-- SELECTED EXTRACT start --

# [SOLVED] Borderlands install errors



## fleshhold (Nov 23, 2009)

Hey guys, ive got my new computer all set up now, for a while actually. Suddenly i have decided to set up borderlands, as I went to install it last night i got all the way to the end of the installation and an error pops up saying

"phsyxcudart_20.dll is missing from your computer"

I clicked OK and got another one straight afterwards saying

"cudart32_30_9.dll is missing from your computer"

I clicked OK and then the secureacom scanner came up, i then got ANOTHER error saying Error 1722 and it had to revert the whole installation, i tried downloading the dll files but its no use. seems there is so many problems with this installation!

Currently running windows 7 home premium X64 bit, i got a ATI HD 5850 graphics card.

And i have no clue on how to fix this problem


----------



## bwolfje (Jul 26, 2010)

*Re: Borderlands install errors*

hi,

go to nvidia.com and download the latest Physix-only driver if it isn't on the games' disc.

Make sure its the Physx only driver, some games need it even though if you have an ati card.

After that try to install it again to see if there is any errors left.


----------



## fleshhold (Nov 23, 2009)

*Re: Borderlands install errors*

Ok i'll try that now, cheers i'll tell you when ive tried it.


----------



## fleshhold (Nov 23, 2009)

*Re: Borderlands install errors*

Awsome! it works! your a legend, i didn't know it was that simple. Runs flawlessly, especially on my beast gaming rig.

Thanks, FLeshhold xoxo.


----------

-- SELECTED EXTRACT end --

◆ **WORK TO DO**:
(A) In the Borderlands install thread, what graphics card does the first poster say the computer has?
(B) Translate this sentence from the Borderlands install thread into Spanish: "After that try to install it again to see if there is any errors left."
(C) From the Borderlands install thread, output the passage starting at "Currently running windows" and ending at "(Jul 26, 2010)".

-- EXTRACTED ENTRIES start --

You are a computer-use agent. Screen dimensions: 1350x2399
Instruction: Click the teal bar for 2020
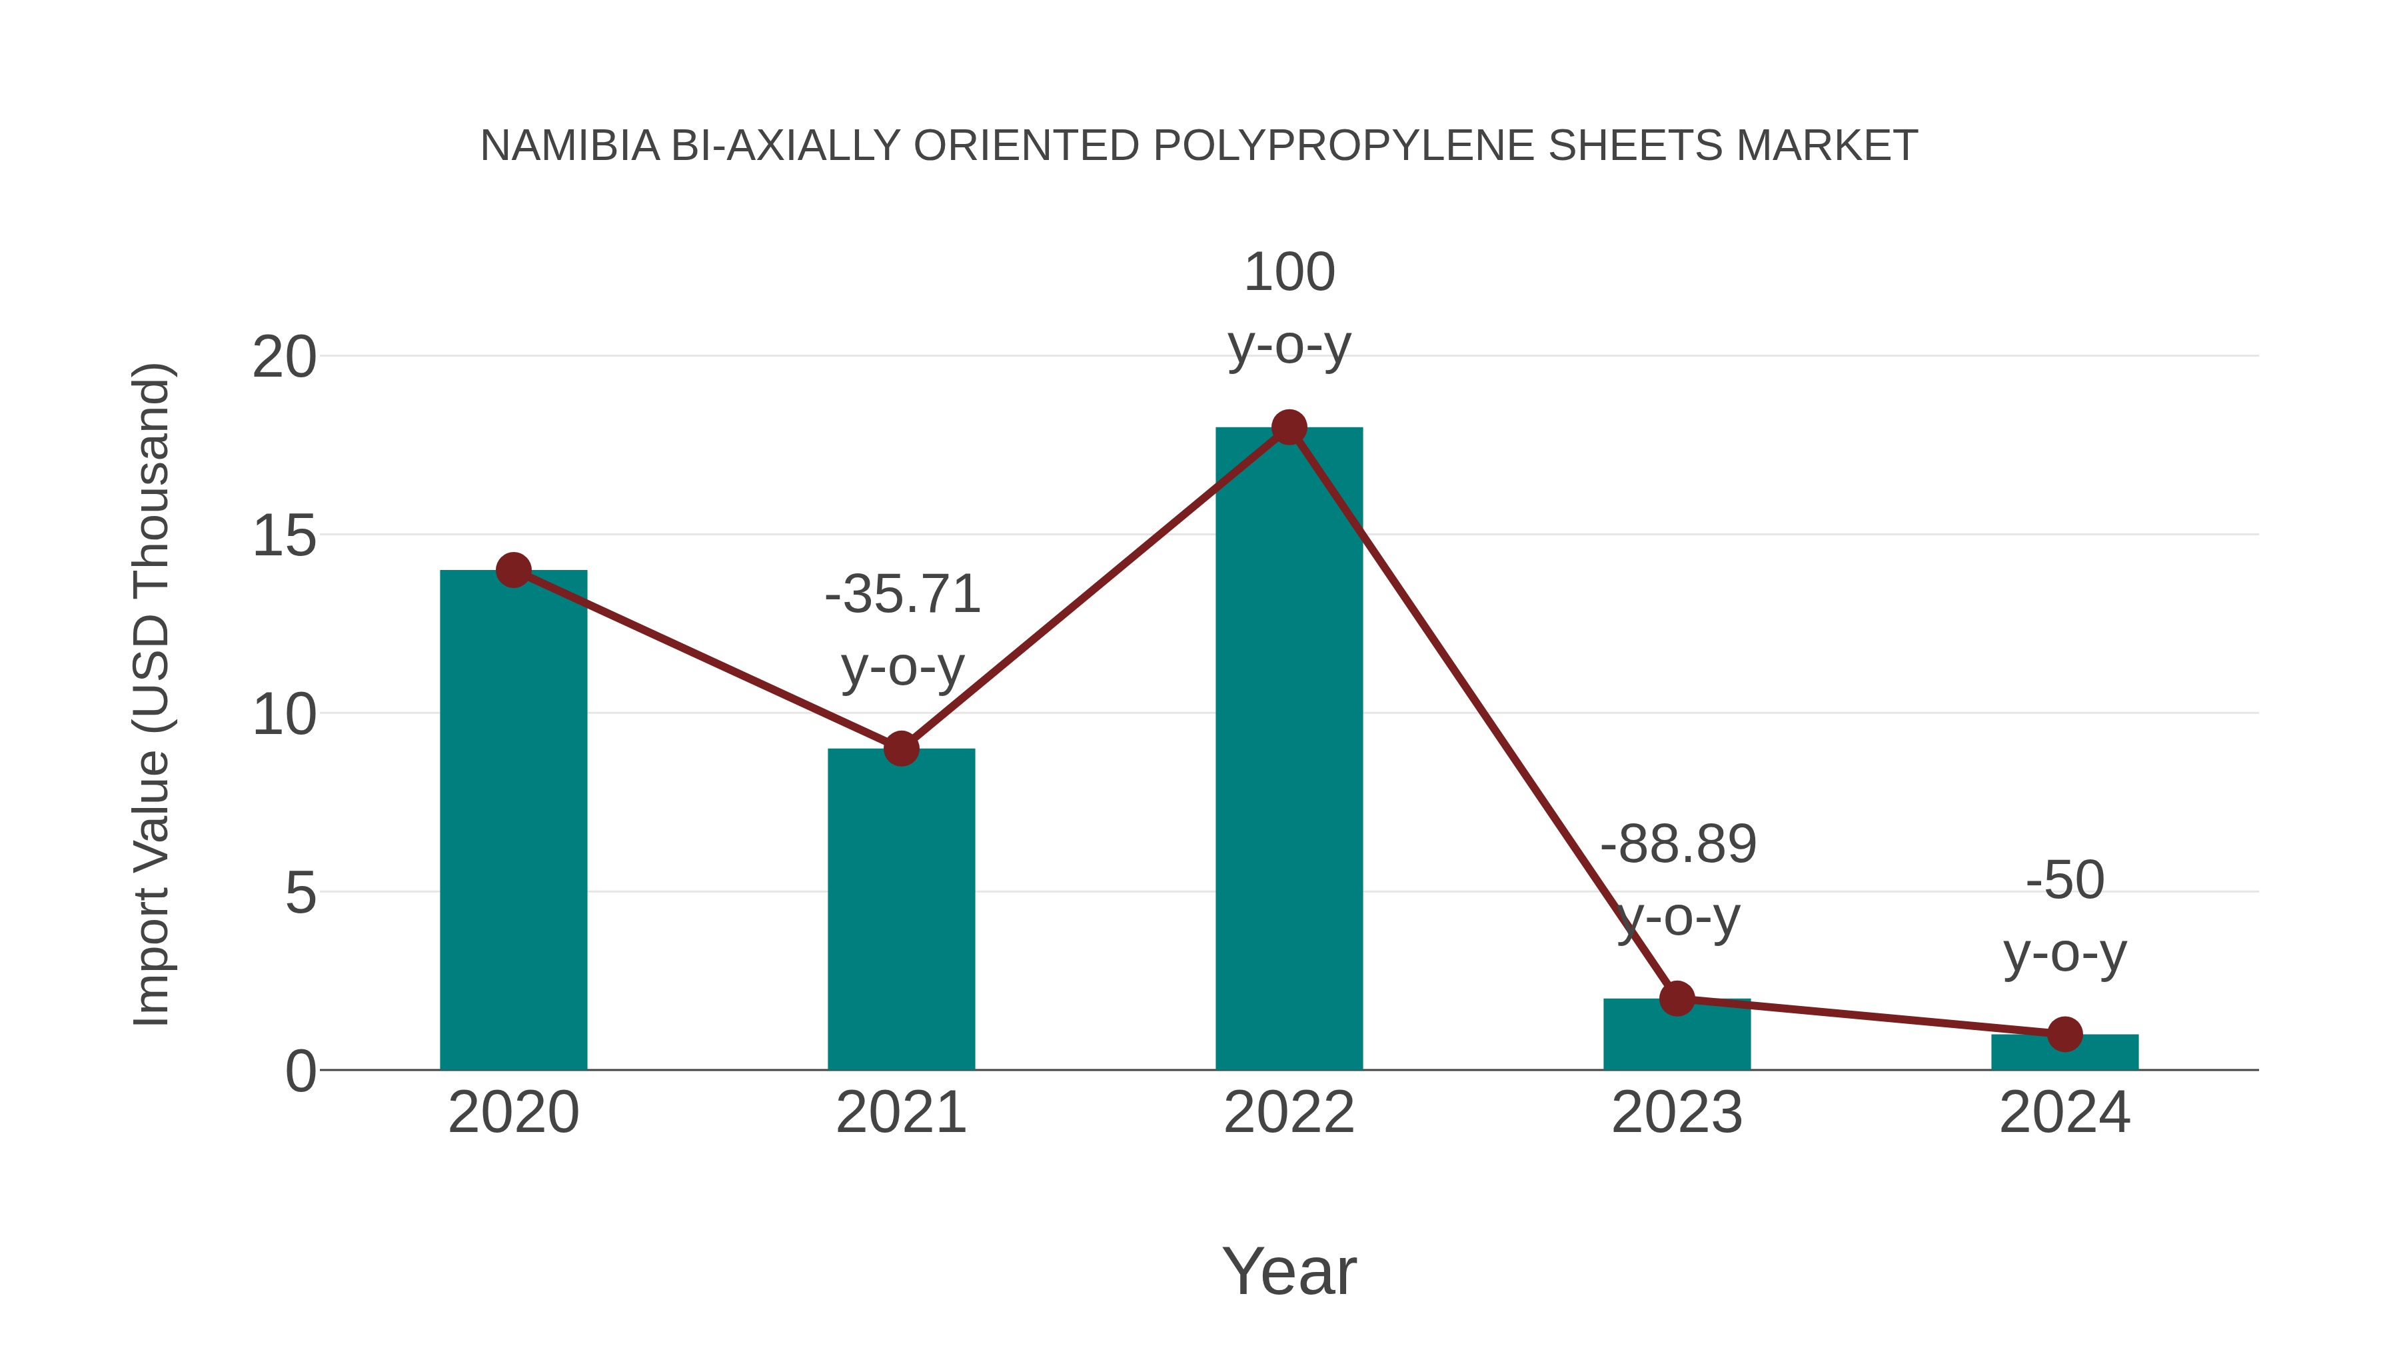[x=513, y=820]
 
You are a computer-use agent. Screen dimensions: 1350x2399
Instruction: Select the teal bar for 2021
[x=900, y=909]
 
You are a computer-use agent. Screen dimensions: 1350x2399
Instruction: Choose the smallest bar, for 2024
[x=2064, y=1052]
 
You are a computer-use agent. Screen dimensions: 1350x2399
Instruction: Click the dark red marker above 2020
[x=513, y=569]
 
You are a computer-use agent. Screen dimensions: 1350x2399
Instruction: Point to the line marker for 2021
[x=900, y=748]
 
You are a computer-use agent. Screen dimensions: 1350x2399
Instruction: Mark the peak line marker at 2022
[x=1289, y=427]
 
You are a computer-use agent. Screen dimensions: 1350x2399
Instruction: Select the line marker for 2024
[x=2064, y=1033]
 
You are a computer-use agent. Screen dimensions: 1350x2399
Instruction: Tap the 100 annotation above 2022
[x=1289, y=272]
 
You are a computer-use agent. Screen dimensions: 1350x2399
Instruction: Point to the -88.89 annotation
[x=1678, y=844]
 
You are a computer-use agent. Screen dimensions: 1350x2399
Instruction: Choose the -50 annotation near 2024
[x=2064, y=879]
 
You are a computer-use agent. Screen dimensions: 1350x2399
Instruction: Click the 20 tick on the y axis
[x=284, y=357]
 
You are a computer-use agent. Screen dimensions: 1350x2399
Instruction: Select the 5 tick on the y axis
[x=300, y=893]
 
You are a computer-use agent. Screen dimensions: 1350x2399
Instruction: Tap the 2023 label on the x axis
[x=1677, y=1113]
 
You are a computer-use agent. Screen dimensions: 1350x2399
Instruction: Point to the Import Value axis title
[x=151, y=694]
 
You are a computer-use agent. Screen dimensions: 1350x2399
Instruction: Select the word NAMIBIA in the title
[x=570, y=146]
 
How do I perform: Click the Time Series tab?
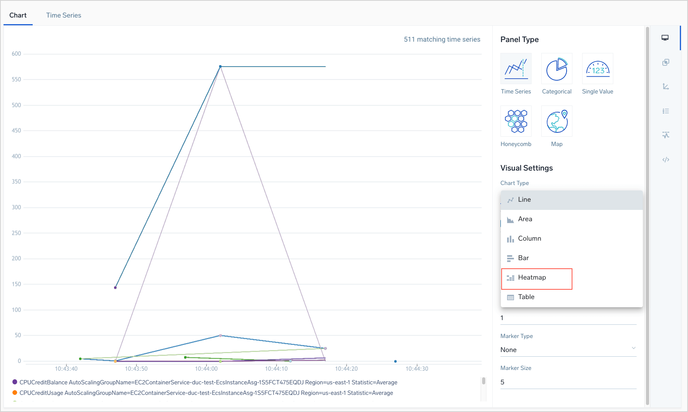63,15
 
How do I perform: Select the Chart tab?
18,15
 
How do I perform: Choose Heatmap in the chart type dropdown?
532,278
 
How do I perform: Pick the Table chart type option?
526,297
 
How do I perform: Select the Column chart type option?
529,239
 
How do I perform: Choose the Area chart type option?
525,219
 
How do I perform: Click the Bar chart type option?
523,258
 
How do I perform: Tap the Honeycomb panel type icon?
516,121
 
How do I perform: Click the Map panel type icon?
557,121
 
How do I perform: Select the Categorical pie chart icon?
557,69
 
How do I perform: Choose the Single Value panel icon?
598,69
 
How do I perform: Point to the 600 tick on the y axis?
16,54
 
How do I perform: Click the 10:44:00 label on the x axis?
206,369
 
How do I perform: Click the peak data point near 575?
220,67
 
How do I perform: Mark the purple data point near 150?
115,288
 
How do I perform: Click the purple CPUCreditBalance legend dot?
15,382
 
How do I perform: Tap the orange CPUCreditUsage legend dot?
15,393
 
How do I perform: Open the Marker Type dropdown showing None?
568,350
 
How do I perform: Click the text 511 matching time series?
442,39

-- EXTRACTED ENTRIES end --

◆ **COMPLETE ANSWERS**:
(A) An ATI HD 5850.

(B) Después de eso, intenta instalarlo de nuevo para ver si queda algún error.

(C)
Currently running windows 7 home premium X64 bit, i got a ATI HD 5850 graphics card.

And i have no clue on how to fix this problem


----------



## bwolfje (Jul 26, 2010)